Nel dispositivo di 11 pagine, i magistrati della Suprema Corte hanno di fatto bocciato il ricorso presentato dal Viminale contro la sentenza della Corte d’Appello di Roma, contro il Comune di Roma e contro due donne che dopo la decisione del ministero dell’Interni di cancellare la parola “genitori” e di apporre la specifica “padre” e “madre” (disposta dal cosiddetto “decreto Salvini” del 31 maggio 2019 che li inserì al posto della parola genitori) avevano proposto il ricorso, prima in Corte d’Appello e poi in Cassazione.
Per Laura Boldrini, deputata del Partito democratico e presidente del Comitato permanente della Camera sui diritti umani nel mondo, la Suprema Corte «ha messo fine a una forma di bullismo di Stato perpetrata per anni da Salvini, che impose “padre” e “madre”, e da Meloni che ne ha fatto oggetto della sua propaganda politica. Anni passati a seminare odio contro qualsiasi famiglia fosse differente da un presunto modello di “famiglia tradizionale” in cui non rientrano neanche le loro, di famiglie.

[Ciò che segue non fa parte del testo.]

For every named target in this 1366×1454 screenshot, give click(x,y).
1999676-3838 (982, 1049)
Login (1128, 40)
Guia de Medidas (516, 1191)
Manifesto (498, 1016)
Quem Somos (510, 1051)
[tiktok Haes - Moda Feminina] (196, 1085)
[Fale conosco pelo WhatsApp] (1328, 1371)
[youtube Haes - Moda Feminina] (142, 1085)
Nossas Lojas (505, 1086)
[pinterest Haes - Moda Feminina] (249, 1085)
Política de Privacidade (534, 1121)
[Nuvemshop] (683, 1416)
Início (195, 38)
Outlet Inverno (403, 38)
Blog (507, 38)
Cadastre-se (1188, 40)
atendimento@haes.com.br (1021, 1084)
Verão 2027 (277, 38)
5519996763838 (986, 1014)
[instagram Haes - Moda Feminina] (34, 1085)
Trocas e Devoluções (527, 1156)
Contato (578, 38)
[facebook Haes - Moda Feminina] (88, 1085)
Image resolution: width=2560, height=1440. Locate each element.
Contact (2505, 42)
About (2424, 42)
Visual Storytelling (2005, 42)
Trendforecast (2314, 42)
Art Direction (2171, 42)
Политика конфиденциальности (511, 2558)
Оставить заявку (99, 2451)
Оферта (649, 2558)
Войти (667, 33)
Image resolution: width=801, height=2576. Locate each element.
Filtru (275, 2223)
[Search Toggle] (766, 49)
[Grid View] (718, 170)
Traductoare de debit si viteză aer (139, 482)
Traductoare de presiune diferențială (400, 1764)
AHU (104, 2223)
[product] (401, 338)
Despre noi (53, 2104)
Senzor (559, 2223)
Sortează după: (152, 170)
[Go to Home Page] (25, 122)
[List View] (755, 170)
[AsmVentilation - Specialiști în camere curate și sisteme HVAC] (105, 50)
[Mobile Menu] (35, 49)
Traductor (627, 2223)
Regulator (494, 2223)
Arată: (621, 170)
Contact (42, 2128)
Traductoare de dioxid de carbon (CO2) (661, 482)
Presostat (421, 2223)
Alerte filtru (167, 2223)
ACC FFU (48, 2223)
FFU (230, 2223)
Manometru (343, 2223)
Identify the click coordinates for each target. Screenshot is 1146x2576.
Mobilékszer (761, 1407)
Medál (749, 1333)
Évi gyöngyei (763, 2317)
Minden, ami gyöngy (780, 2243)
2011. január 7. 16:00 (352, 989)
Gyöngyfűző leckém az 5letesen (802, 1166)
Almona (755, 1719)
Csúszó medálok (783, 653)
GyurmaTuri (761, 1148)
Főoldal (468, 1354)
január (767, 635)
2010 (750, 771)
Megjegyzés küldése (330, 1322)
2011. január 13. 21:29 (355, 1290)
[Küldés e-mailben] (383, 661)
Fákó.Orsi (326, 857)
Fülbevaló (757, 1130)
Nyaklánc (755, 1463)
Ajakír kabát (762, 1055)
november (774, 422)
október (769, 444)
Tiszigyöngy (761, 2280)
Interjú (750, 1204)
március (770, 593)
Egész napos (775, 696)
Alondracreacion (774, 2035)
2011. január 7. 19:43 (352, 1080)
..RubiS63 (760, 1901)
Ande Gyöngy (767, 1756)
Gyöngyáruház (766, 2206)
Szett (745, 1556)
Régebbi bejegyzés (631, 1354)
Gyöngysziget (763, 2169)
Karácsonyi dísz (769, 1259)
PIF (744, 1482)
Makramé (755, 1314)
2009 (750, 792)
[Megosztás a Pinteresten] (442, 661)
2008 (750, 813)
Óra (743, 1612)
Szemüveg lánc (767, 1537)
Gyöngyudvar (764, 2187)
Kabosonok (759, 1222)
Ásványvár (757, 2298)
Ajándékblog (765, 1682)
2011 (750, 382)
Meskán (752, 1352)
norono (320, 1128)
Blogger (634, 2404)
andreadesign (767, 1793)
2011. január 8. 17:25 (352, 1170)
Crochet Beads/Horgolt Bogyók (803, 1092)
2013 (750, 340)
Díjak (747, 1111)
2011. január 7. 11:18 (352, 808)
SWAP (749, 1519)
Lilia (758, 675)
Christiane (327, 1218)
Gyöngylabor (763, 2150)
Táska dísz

Anni passati a rendere la vita impossibile a centinaia di bambini a cui lo Stato ha riconosciuto due mamme o due papà per il semplice gusto di farlo».
La Cassazione, conclude Boldrini, «scrive nero su bianco che tutto questo è “irragionevole e discriminatorio“. Ora se ne facciano una ragione: esistono tanti tipi di famiglie e i documenti non possono ignorarlo».